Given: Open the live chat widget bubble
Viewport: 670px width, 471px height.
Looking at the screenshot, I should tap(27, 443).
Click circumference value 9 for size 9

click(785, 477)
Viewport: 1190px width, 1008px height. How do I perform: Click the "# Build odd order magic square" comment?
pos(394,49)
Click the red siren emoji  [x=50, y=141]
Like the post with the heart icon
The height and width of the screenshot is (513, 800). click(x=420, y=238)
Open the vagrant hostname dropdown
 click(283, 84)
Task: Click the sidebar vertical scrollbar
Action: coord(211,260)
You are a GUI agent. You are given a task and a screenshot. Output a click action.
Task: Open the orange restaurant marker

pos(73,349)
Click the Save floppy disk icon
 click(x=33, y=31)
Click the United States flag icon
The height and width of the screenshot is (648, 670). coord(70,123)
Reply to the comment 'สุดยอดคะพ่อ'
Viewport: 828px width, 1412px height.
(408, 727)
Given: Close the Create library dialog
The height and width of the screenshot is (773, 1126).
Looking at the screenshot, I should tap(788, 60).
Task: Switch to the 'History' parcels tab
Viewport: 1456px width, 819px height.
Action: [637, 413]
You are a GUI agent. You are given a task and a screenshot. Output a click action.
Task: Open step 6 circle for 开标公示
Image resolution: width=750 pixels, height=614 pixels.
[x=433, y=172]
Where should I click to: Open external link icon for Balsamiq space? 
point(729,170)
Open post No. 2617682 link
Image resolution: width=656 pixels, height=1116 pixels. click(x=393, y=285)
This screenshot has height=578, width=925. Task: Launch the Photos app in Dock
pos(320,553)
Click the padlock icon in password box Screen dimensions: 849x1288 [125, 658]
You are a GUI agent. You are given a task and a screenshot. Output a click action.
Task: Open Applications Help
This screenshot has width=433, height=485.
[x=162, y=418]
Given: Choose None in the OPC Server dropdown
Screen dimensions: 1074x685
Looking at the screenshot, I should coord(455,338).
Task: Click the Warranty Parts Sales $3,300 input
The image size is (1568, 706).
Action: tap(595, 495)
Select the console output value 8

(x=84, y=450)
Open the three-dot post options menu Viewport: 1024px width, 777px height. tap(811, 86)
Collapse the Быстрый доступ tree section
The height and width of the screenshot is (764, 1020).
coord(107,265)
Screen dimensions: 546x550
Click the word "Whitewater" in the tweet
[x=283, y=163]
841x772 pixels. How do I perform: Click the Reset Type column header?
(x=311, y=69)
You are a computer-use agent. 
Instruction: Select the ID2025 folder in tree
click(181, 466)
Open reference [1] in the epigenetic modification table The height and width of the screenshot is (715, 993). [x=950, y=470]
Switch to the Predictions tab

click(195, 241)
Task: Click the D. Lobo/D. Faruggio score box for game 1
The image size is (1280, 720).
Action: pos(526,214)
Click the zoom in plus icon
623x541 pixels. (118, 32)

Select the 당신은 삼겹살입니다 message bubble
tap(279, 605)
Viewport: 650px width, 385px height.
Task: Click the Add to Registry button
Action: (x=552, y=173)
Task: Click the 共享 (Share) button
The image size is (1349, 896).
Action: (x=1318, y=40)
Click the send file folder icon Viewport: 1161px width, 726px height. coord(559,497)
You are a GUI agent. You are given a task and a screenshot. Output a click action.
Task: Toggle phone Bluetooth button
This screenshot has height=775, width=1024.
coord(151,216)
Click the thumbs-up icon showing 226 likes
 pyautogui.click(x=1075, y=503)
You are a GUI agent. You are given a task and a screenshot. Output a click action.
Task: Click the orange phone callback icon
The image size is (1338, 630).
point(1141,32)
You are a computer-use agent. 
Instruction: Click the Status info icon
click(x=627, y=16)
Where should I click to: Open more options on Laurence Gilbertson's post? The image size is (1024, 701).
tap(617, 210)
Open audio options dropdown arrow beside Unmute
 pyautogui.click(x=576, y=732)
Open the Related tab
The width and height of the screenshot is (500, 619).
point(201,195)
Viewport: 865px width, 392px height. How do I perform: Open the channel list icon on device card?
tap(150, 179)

EXERCISE DIRECTIONS: Give the entries again in full, exactly as they were written above.

RESULT FOR THIS TASK:
Given: Open the live chat widget bubble
Viewport: 670px width, 471px height.
Looking at the screenshot, I should tap(27, 443).
Click circumference value 9 for size 9

click(785, 477)
Viewport: 1190px width, 1008px height. How do I perform: Click the "# Build odd order magic square" comment?
pos(394,49)
Click the red siren emoji  [x=50, y=141]
Like the post with the heart icon
The height and width of the screenshot is (513, 800). click(x=420, y=238)
Open the vagrant hostname dropdown
 click(283, 84)
Task: Click the sidebar vertical scrollbar
Action: coord(211,260)
You are a GUI agent. You are given a task and a screenshot. Output a click action.
Task: Open the orange restaurant marker

pos(73,349)
Click the Save floppy disk icon
 click(x=33, y=31)
Click the United States flag icon
The height and width of the screenshot is (648, 670). coord(70,123)
Reply to the comment 'สุดยอดคะพ่อ'
Viewport: 828px width, 1412px height.
(408, 727)
Given: Close the Create library dialog
The height and width of the screenshot is (773, 1126).
Looking at the screenshot, I should tap(788, 60).
Task: Switch to the 'History' parcels tab
Viewport: 1456px width, 819px height.
Action: [637, 413]
You are a GUI agent. You are given a task and a screenshot. Output a click action.
Task: Open step 6 circle for 开标公示
Image resolution: width=750 pixels, height=614 pixels.
[x=433, y=172]
Where should I click to: Open external link icon for Balsamiq space? 
point(729,170)
Open post No. 2617682 link
Image resolution: width=656 pixels, height=1116 pixels. click(x=393, y=285)
This screenshot has height=578, width=925. Task: Launch the Photos app in Dock
pos(320,553)
Click the padlock icon in password box Screen dimensions: 849x1288 [125, 658]
You are a GUI agent. You are given a task and a screenshot. Output a click action.
Task: Open Applications Help
This screenshot has width=433, height=485.
[x=162, y=418]
Given: Choose None in the OPC Server dropdown
Screen dimensions: 1074x685
Looking at the screenshot, I should coord(455,338).
Task: Click the Warranty Parts Sales $3,300 input
The image size is (1568, 706).
Action: tap(595, 495)
Select the console output value 8

(x=84, y=450)
Open the three-dot post options menu Viewport: 1024px width, 777px height. tap(811, 86)
Collapse the Быстрый доступ tree section
The height and width of the screenshot is (764, 1020).
coord(107,265)
Screen dimensions: 546x550
Click the word "Whitewater" in the tweet
[x=283, y=163]
841x772 pixels. How do I perform: Click the Reset Type column header?
(x=311, y=69)
You are a computer-use agent. 
Instruction: Select the ID2025 folder in tree
click(181, 466)
Open reference [1] in the epigenetic modification table The height and width of the screenshot is (715, 993). [x=950, y=470]
Switch to the Predictions tab

click(195, 241)
Task: Click the D. Lobo/D. Faruggio score box for game 1
The image size is (1280, 720).
Action: pos(526,214)
Click the zoom in plus icon
623x541 pixels. (118, 32)

Select the 당신은 삼겹살입니다 message bubble
tap(279, 605)
Viewport: 650px width, 385px height.
Task: Click the Add to Registry button
Action: (x=552, y=173)
Task: Click the 共享 (Share) button
The image size is (1349, 896).
Action: (x=1318, y=40)
Click the send file folder icon Viewport: 1161px width, 726px height. coord(559,497)
You are a GUI agent. You are given a task and a screenshot. Output a click action.
Task: Toggle phone Bluetooth button
This screenshot has height=775, width=1024.
coord(151,216)
Click the thumbs-up icon showing 226 likes
 pyautogui.click(x=1075, y=503)
You are a GUI agent. You are given a task and a screenshot. Output a click action.
Task: Click the orange phone callback icon
The image size is (1338, 630).
point(1141,32)
You are a computer-use agent. 
Instruction: Click the Status info icon
click(x=627, y=16)
Where should I click to: Open more options on Laurence Gilbertson's post? The image size is (1024, 701).
tap(617, 210)
Open audio options dropdown arrow beside Unmute
 pyautogui.click(x=576, y=732)
Open the Related tab
The width and height of the screenshot is (500, 619).
point(201,195)
Viewport: 865px width, 392px height. How do I perform: Open the channel list icon on device card?
tap(150, 179)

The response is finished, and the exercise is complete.